## Input material
+===+

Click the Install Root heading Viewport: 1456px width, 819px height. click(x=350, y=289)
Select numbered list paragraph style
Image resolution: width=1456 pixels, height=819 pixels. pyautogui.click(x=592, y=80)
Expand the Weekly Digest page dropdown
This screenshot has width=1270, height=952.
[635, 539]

+===+

## Task brief
The whole listing above is to be copied exactly.

## Exercise response
Click the Install Root heading Viewport: 1456px width, 819px height. click(x=350, y=289)
Select numbered list paragraph style
Image resolution: width=1456 pixels, height=819 pixels. pyautogui.click(x=592, y=80)
Expand the Weekly Digest page dropdown
This screenshot has width=1270, height=952.
[635, 539]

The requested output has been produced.